After failing to get its hands on Rio, BHP turned its attention to the $39 billion acquisition of Canadian based PotashCorp. BHP’s bid would fail, this time, after the Investment Canada (Canada’s equivalent to the FIRB) rejected the takeover on national interest grounds. It was only the second takeover (out of 1600 reviewed) that had been rejected by the regulator since 1985. After BHP’s bid failed, the potash price has outperformed most other commodities, increasing by about 30%.
After losing out on PotashCorp and Rio, BHP wouldn’t be jilted a third time the following year when it pulled out all stops and agreed to pay $US4.75 billion in February 2011 for Chesapeake’s Fayetteville shale oil assets in the US. BHP Petroleum chief Mike Yeager gleefully announced to shareholders that “the Fayetteville shale is a world-class onshore natural gas resource [with the] transaction mark[ing] BHP Billiton’s entry into the US shale gas business. The operated position we are obtaining will immediately make BHP Billiton a major North American shale gas producer.”
The problem was, BHP executives completely failed to notice the shale gas bubble was bursting, and just over a year later, the company embarrassingly announced that it was writing off $US2.8 billion on the value of the shale gas assets purchased. If the major skill of a mining executive is to forecast future demand and supply of commodities, some key BHP executives are perhaps in the wrong jobs.
But the Chesapeake disaster wasn’t even the biggest misstep — that would be the decision to conduct a $10 billion share buy-back late last year, when BHP shares were trading above $40. As Robert Gottliebsen explained, the buyback was made “against the advice of a number of the wiser Australian long-term institutions who told BHP in no uncertain terms to lift the dividend instead of buying back shares”. The only rational explanation for the buy-back was that BHP executives and its board believed that shares were under-valued — further implying that the market had its assumptions on commodity prices and Asian demand all wrong.
As it turned out the market was right and BHP was very, very wrong. BHP shares have since slumped to only $31, costing shareholders another $2 billion.
Meanwhile, one of the few decisions that Kloppers had been lauded for, BHP’s switch from annual to short-term iron ore contracts, is also coming unstuck. In 2010, when the agreement with steel mills was reached, it was lauded as being a “significant win”. That, of course, is only the case when commodity prices are going up. When prices are going down (as they are at the moment, with iron ore off 50% from its peaks), it’s preferable for the seller to have locked in higher prices, as the spot market can overreact on the downside. It appears that BHP thought it knew its customer’s needs better than its actual customers.

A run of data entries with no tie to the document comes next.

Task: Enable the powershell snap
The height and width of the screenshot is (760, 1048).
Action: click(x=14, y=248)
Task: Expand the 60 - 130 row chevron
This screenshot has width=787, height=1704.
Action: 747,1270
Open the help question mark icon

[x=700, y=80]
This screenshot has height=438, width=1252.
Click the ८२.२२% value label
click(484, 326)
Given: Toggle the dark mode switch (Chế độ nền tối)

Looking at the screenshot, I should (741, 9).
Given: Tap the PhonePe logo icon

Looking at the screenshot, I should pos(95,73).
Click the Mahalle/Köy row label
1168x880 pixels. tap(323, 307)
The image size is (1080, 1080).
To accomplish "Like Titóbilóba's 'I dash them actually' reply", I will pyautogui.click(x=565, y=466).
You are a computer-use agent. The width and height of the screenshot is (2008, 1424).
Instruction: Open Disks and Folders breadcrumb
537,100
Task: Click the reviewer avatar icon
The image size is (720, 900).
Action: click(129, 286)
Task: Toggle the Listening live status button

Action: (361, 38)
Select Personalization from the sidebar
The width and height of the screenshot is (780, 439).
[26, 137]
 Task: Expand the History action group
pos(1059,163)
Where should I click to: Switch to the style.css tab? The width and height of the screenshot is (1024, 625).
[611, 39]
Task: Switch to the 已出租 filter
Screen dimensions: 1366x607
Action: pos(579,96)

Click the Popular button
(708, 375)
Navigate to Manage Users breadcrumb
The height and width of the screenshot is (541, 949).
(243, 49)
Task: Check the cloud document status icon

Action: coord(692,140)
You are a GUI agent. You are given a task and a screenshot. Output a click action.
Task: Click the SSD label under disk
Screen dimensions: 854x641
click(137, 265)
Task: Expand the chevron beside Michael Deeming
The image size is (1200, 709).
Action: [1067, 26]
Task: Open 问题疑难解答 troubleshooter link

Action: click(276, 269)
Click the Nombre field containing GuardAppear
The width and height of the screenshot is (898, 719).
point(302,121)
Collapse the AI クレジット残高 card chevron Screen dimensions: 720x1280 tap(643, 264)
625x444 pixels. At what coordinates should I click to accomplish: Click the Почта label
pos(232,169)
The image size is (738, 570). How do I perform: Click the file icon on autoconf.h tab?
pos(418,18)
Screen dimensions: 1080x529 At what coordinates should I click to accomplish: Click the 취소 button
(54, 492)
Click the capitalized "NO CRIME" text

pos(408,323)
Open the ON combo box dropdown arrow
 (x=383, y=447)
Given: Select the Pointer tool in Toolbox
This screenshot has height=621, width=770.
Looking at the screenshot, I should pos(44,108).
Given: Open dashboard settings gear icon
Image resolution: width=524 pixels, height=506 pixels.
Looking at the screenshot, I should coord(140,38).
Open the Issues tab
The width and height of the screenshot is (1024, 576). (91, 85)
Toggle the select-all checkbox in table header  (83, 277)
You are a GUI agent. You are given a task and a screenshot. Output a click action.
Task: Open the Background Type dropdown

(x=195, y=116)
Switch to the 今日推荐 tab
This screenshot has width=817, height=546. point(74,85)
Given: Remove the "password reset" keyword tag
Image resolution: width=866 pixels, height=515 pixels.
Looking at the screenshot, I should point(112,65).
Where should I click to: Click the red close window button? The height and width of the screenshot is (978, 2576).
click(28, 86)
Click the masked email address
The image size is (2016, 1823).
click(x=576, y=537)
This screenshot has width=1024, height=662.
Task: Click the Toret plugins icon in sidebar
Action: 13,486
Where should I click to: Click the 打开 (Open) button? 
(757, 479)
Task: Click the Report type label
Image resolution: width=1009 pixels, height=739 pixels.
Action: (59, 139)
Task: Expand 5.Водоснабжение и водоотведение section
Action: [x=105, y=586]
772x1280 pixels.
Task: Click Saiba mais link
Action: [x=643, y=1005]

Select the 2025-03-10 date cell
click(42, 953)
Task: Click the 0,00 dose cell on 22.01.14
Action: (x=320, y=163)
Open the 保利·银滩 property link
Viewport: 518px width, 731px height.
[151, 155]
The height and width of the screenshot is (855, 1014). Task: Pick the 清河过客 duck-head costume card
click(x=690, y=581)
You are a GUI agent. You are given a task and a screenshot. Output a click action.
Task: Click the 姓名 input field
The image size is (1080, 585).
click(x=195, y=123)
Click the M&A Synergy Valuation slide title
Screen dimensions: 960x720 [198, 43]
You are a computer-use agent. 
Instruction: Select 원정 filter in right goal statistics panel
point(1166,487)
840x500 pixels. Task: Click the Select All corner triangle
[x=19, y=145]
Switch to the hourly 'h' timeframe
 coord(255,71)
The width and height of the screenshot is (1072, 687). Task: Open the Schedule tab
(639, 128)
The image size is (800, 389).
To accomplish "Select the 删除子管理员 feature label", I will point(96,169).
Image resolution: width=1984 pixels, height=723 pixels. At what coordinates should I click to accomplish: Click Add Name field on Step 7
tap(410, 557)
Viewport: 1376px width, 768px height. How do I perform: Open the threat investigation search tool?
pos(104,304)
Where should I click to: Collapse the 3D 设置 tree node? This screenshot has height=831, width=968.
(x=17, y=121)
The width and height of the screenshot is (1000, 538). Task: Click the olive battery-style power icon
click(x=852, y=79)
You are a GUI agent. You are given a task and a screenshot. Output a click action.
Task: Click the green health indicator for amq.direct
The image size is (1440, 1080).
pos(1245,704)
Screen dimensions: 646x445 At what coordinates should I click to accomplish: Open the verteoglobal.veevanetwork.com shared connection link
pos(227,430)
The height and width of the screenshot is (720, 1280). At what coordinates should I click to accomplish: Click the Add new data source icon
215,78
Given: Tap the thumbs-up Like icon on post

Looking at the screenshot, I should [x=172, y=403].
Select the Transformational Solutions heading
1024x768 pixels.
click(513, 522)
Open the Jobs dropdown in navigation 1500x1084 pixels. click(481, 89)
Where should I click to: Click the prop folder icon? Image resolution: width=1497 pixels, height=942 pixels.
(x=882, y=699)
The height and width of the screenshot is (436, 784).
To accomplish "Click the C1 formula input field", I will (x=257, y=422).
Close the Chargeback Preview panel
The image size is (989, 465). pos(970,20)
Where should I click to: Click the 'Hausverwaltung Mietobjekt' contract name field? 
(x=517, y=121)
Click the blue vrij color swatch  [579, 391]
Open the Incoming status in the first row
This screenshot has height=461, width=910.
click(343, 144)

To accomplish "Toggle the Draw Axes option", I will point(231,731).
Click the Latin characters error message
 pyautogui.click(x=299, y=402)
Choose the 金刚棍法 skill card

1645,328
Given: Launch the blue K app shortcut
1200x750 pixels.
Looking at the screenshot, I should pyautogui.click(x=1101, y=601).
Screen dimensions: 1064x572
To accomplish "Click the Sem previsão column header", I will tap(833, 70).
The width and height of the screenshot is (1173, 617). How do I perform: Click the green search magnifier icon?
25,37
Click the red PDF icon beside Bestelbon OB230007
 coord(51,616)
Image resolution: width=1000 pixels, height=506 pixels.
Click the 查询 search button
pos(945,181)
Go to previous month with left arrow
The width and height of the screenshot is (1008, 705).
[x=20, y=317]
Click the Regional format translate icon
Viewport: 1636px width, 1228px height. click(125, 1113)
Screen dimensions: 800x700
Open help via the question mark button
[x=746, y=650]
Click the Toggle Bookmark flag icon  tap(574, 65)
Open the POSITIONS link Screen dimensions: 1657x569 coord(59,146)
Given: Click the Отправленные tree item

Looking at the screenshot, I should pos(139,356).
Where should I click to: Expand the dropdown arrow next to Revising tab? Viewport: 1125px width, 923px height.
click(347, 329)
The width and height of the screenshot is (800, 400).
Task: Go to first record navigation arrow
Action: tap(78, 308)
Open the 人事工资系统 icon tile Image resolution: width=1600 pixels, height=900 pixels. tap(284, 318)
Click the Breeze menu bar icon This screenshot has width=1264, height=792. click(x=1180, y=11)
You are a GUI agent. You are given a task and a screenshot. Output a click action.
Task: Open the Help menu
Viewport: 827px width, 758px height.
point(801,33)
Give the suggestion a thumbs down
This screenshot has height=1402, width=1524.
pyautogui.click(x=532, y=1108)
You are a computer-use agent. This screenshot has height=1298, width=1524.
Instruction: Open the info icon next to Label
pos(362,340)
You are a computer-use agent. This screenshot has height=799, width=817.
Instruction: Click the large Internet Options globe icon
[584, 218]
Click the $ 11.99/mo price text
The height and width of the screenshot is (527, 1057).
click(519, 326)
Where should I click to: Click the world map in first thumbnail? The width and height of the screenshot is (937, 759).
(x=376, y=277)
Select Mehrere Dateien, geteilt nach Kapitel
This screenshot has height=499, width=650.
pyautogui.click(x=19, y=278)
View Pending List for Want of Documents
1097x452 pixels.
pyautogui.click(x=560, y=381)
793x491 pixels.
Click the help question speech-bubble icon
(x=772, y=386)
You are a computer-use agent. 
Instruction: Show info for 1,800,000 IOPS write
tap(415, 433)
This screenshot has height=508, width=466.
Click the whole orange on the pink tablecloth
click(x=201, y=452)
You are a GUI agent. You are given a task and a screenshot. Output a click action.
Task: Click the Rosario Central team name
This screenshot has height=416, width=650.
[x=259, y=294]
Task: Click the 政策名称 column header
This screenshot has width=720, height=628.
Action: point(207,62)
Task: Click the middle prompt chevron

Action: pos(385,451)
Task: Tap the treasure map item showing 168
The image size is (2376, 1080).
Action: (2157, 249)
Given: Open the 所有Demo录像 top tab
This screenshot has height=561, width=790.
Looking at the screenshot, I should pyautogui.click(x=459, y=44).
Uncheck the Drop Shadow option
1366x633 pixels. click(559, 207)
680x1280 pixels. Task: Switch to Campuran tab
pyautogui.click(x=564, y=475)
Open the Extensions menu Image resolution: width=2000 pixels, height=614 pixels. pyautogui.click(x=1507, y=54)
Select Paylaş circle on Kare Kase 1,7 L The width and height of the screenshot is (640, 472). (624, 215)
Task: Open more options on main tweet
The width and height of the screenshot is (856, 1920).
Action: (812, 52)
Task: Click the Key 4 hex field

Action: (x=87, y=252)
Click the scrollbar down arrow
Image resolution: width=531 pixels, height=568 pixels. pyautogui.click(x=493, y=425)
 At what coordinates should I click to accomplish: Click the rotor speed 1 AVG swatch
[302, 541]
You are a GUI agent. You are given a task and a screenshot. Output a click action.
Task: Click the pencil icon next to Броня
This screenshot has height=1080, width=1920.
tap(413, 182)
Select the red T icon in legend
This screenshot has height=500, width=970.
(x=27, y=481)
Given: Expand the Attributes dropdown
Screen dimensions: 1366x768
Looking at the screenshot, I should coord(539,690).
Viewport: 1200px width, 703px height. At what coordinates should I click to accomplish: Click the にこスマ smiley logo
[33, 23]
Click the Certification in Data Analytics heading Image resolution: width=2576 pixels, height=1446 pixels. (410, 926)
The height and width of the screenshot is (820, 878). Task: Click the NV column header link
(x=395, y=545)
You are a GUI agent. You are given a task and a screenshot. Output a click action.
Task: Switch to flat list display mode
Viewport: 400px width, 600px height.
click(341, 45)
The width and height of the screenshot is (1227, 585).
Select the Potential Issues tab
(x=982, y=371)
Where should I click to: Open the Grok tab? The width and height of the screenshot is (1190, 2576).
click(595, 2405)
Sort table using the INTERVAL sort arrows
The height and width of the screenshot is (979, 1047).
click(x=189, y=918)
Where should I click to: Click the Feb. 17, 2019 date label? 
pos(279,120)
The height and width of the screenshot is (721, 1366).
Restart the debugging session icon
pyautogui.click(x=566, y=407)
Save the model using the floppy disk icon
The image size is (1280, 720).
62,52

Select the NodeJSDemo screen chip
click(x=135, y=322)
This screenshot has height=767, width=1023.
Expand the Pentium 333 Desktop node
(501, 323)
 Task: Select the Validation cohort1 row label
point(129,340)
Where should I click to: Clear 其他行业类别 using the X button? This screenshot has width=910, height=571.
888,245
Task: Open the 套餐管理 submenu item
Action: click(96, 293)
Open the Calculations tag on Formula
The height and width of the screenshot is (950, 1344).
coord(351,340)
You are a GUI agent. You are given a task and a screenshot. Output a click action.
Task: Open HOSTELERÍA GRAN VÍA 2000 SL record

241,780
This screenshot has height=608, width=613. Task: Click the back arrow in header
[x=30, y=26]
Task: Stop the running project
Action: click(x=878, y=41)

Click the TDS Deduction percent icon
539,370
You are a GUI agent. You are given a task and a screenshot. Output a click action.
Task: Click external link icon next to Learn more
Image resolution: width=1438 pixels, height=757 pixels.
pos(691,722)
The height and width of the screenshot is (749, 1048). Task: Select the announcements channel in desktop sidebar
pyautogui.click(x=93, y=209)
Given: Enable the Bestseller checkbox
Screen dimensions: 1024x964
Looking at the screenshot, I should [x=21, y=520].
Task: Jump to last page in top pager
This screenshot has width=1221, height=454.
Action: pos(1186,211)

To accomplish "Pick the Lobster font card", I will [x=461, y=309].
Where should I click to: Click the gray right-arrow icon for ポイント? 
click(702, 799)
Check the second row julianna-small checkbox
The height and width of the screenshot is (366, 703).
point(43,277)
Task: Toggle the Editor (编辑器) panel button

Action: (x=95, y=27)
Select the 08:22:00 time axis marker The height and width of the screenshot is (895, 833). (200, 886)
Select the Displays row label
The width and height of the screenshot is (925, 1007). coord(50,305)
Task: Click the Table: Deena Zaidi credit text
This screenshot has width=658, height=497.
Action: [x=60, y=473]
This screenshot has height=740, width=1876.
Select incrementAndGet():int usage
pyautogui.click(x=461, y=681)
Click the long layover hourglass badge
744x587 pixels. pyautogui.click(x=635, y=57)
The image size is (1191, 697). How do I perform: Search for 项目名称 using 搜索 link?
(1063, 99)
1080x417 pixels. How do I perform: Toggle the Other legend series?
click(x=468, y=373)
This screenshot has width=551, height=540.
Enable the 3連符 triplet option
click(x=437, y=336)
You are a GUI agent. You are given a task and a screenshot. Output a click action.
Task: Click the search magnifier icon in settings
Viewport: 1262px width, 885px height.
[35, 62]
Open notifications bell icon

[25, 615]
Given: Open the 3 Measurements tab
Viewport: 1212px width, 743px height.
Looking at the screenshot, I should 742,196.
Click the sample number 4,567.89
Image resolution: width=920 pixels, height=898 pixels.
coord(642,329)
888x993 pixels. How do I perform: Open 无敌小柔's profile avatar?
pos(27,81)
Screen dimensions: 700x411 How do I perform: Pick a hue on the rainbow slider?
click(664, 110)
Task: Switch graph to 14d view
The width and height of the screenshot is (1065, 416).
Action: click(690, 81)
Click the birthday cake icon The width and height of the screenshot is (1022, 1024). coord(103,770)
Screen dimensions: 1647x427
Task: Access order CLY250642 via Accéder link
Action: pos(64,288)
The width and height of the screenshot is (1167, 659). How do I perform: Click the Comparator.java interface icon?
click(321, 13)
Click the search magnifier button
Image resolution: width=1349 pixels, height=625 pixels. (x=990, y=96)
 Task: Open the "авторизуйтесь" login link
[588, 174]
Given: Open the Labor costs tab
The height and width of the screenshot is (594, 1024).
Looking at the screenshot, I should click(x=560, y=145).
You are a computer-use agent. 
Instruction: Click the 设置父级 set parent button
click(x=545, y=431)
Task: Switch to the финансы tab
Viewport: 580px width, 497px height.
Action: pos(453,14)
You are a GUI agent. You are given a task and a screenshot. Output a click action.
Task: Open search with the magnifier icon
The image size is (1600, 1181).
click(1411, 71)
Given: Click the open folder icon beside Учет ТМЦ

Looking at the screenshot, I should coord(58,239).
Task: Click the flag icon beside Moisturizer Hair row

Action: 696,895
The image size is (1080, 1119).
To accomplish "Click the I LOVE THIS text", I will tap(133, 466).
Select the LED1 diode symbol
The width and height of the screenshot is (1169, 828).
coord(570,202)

Fortunately for Kloppers and his executive team, it appears that management errors don’t appear to translate into remuneration adjustments. In the past five years, Kloppers has been paid about $50 million (even after he “graciously” agreed to forgo a short-term bonus in 2012), while commercial boss Alberto Calderon has collected $19 million. Ferrous and coal boss Marcus Randolph has taken home more than $22 million and human resources chief Karen Wood has been paid more than $17 million.
One suspects that BHP shareholders haven’t exactly got their money’s worth.